[Element lookup records]
..............................
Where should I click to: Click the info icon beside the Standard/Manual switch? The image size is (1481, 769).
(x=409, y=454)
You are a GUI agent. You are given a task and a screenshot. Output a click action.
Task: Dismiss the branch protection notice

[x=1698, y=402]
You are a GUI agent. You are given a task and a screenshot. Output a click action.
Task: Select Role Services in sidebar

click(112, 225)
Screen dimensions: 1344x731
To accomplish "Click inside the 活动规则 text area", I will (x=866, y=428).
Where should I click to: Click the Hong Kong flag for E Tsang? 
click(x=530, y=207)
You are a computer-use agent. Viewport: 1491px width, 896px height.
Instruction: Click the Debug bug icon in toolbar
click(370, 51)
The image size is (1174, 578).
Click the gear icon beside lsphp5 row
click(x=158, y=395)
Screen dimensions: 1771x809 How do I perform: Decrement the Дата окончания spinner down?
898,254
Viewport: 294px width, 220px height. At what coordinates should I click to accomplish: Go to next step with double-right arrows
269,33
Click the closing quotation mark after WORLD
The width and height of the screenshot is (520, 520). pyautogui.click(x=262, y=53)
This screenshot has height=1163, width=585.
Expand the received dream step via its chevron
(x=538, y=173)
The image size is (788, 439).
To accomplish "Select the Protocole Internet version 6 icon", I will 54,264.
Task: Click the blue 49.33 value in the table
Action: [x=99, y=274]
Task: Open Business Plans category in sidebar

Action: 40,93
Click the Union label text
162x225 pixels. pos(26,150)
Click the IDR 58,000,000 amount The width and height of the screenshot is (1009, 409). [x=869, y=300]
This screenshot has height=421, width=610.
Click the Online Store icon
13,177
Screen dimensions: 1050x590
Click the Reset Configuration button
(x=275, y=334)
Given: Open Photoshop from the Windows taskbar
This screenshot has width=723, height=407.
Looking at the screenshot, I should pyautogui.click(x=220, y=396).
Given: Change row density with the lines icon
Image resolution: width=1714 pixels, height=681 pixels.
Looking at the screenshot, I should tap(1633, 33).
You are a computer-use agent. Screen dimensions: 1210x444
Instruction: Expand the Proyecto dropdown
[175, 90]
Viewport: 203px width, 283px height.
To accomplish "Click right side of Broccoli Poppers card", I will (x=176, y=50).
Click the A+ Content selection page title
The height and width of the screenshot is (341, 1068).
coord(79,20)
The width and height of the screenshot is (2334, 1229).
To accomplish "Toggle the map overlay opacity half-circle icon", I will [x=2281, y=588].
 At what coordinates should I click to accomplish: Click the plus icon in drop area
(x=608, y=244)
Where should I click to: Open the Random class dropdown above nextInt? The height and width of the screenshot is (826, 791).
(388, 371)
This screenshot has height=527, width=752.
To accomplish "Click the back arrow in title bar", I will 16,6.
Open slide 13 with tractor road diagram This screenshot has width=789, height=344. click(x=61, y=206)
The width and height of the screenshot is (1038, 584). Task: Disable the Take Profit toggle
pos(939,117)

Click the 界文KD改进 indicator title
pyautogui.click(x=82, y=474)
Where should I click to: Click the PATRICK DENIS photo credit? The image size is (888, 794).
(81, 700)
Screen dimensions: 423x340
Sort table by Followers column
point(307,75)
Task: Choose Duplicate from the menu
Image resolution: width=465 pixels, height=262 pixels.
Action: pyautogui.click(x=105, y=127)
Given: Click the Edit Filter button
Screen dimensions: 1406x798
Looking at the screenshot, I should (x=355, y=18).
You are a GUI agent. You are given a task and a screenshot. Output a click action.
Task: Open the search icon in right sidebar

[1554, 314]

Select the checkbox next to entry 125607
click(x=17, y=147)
..............................
STATED TASK
Reproduce the material with every "GUI agent" switched to "screen agent", leaving everything else unchanged.

COMPLETE OUTPUT
Where should I click to: Click the info icon beside the Standard/Manual switch? The image size is (1481, 769).
(x=409, y=454)
You are a screen agent. You are given a task and a screenshot. Output a click action.
Task: Dismiss the branch protection notice

[x=1698, y=402]
You are a screen agent. You are given a task and a screenshot. Output a click action.
Task: Select Role Services in sidebar

click(112, 225)
Screen dimensions: 1344x731
To accomplish "Click inside the 活动规则 text area", I will (x=866, y=428).
Where should I click to: Click the Hong Kong flag for E Tsang? 
click(x=530, y=207)
You are a computer-use agent. Viewport: 1491px width, 896px height.
Instruction: Click the Debug bug icon in toolbar
click(370, 51)
The image size is (1174, 578).
Click the gear icon beside lsphp5 row
click(x=158, y=395)
Screen dimensions: 1771x809 How do I perform: Decrement the Дата окончания spinner down?
898,254
Viewport: 294px width, 220px height. At what coordinates should I click to accomplish: Go to next step with double-right arrows
269,33
Click the closing quotation mark after WORLD
The width and height of the screenshot is (520, 520). pyautogui.click(x=262, y=53)
This screenshot has height=1163, width=585.
Expand the received dream step via its chevron
(x=538, y=173)
The image size is (788, 439).
To accomplish "Select the Protocole Internet version 6 icon", I will 54,264.
Task: Click the blue 49.33 value in the table
Action: [x=99, y=274]
Task: Open Business Plans category in sidebar

Action: 40,93
Click the Union label text
162x225 pixels. pos(26,150)
Click the IDR 58,000,000 amount The width and height of the screenshot is (1009, 409). [x=869, y=300]
This screenshot has height=421, width=610.
Click the Online Store icon
13,177
Screen dimensions: 1050x590
Click the Reset Configuration button
(x=275, y=334)
Given: Open Photoshop from the Windows taskbar
This screenshot has width=723, height=407.
Looking at the screenshot, I should pyautogui.click(x=220, y=396).
Given: Change row density with the lines icon
Image resolution: width=1714 pixels, height=681 pixels.
Looking at the screenshot, I should tap(1633, 33).
You are a computer-use agent. Screen dimensions: 1210x444
Instruction: Expand the Proyecto dropdown
[175, 90]
Viewport: 203px width, 283px height.
To accomplish "Click right side of Broccoli Poppers card", I will (x=176, y=50).
Click the A+ Content selection page title
The height and width of the screenshot is (341, 1068).
coord(79,20)
The width and height of the screenshot is (2334, 1229).
To accomplish "Toggle the map overlay opacity half-circle icon", I will [x=2281, y=588].
 At what coordinates should I click to accomplish: Click the plus icon in drop area
(x=608, y=244)
Where should I click to: Open the Random class dropdown above nextInt? The height and width of the screenshot is (826, 791).
(388, 371)
This screenshot has height=527, width=752.
To accomplish "Click the back arrow in title bar", I will 16,6.
Open slide 13 with tractor road diagram This screenshot has width=789, height=344. click(x=61, y=206)
The width and height of the screenshot is (1038, 584). Task: Disable the Take Profit toggle
pos(939,117)

Click the 界文KD改进 indicator title
pyautogui.click(x=82, y=474)
Where should I click to: Click the PATRICK DENIS photo credit? The image size is (888, 794).
(81, 700)
Screen dimensions: 423x340
Sort table by Followers column
point(307,75)
Task: Choose Duplicate from the menu
Image resolution: width=465 pixels, height=262 pixels.
Action: pyautogui.click(x=105, y=127)
Given: Click the Edit Filter button
Screen dimensions: 1406x798
Looking at the screenshot, I should (x=355, y=18).
You are a screen agent. You are given a task and a screenshot. Output a click action.
Task: Open the search icon in right sidebar

[1554, 314]

Select the checkbox next to entry 125607
click(x=17, y=147)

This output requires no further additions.